No es que necesitara el dinero ni que fuese un avaro incorregible. El problema de Roberto era que no sabía decir que no a las mujeres.
Y a Clara menos. A Clara no se le podía negar nada, con aquellos ojos verdes capaces de alumbrar por sí solos un apagón del Bernabéu, y aquella sonrisa, tan equívoca, tan arcana, tan imborrable en la memoria como un sofisma griego.
Sabía que era una imprudencia llevarla a casa. Una imprudencia y una locura, pero no supo negarse. Andrea no cogía el teléfono, pero eso no quería decir, necesariamente, que fuera a quedarse un día más en Madrid. Lo más probable es que estuviera aún en una de aquella reuniones interminables que luego tenía el mal gusto de contarle con pelos y señales, pero también podía ser que se hubiera quedado sin batería, o que no tuviese cobertura y estuviera ya camino de casa.
Pero no podía negarse. Con Clara no.
A las nueve en punto, delante de la Encina, Roberto la esperaba con el nerviosismo de un colegial. De hecho, algunos adolescentes se habían citado allí también con sus amigos o sus parejas, proponiendo la dolorosa comparación entre él mismo y aquellos jóvenes ruidosos y desenvueltos. Diferencia sí que había: el no se sentía para nada desenvuelto. Todo lo contrario.
¿Y qué es lo contrario de desenvuelto?
Esa pregunta inútil le sirvió al menos para aislarse del entorno, para olvidarse de sí mismo, del ridículo que sentía, de la sensación de soledad en medio de aquella plaza empedrada, tan aburrida ya de juergas como de procesiones.
¿Tímido? No. Se puede ser tímido y desenvuelto a la vez. ¿Irresoluto? Tampoco. Indica acción y su problema no tenía nada que ver con la incapacidad de decidirse. Retraído. Sí, eso era.

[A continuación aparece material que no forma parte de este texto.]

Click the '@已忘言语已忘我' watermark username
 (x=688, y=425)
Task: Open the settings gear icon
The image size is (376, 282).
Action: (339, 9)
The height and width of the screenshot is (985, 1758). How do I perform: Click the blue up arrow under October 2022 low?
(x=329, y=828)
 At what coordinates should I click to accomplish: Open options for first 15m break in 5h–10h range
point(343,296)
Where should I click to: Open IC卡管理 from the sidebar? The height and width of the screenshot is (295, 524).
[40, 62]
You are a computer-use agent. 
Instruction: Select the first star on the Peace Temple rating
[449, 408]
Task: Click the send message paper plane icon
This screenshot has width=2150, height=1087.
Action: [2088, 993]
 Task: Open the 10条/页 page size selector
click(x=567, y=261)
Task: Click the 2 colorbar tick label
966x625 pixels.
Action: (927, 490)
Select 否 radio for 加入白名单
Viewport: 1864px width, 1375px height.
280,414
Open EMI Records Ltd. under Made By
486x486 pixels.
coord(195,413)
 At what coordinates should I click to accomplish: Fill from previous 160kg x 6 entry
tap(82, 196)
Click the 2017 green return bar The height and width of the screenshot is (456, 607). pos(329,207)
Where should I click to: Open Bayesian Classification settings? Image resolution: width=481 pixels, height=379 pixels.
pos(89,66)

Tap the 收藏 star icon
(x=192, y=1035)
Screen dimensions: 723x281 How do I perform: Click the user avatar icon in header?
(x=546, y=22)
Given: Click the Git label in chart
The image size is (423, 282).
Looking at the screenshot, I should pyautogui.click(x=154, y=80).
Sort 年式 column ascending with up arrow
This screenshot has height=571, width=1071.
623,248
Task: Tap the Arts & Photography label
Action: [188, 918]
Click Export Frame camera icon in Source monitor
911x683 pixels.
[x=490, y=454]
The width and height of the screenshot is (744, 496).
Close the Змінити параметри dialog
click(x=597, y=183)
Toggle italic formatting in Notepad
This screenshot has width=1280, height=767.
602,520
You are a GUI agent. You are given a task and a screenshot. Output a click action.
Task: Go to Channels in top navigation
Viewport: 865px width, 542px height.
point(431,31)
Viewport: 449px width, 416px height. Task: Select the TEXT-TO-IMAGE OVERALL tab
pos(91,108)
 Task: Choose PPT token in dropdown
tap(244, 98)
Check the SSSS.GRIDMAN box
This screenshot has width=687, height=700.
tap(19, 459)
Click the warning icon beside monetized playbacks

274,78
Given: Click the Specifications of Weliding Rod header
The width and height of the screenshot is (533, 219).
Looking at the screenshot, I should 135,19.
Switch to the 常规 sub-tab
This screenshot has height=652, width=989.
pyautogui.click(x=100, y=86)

Cuando supo al fin la palabra que describía su estado tuvo que desecharla en favor de otras que no tenía tiempo de buscar: Clara lo saludaba desde el castillo.
De allí a su casa Roberto cree que hablaron de algo, o sólo que hablaron, en general, pero no está muy seguro. Abrió el portal a la tercera, después de intentarlo con las llaves del garaje y el candado de la bici, esperaron al ascensor y ya arriba, entraron en casa de él sin cruzar palabra.
Clara había estado allí otro par de veces, así que enseguida se dirigió al dormitorio y comenzó a desvestirse, mostrando unas piernas aún mejor torneadas de lo que Roberto las recordaba. Muy poco después ella estaba ya sobre la cama, ofreciéndole el sexo, húmedo y sensible.
Roberto se había inclinado sobre aquel pozo de sensualidad y estaba tan ensimismado en su tarea que casi no oyó abrirse la puerta.
Clara, azorada, trató de vestirse a toda prisa, pero aún así no pudo escapar a la mirada de Andrea, que los contempló a los dos con el ceño fruncido y un gesto indignado que le hacía temblar las comisuras de los labios.
Roberto no tuvo tiempo ni de despedirse de ella.
Se quedó solo, frustrado, ante el rostro de su mujer y la placa la puerta de su casa, que rezaba:
“Dr. Roberto García Folgoso. Ginecólogo”
-¿Cómo tengo que decirte que no traigas el trabajo a casa? —gritó Andrea desde el recibidor.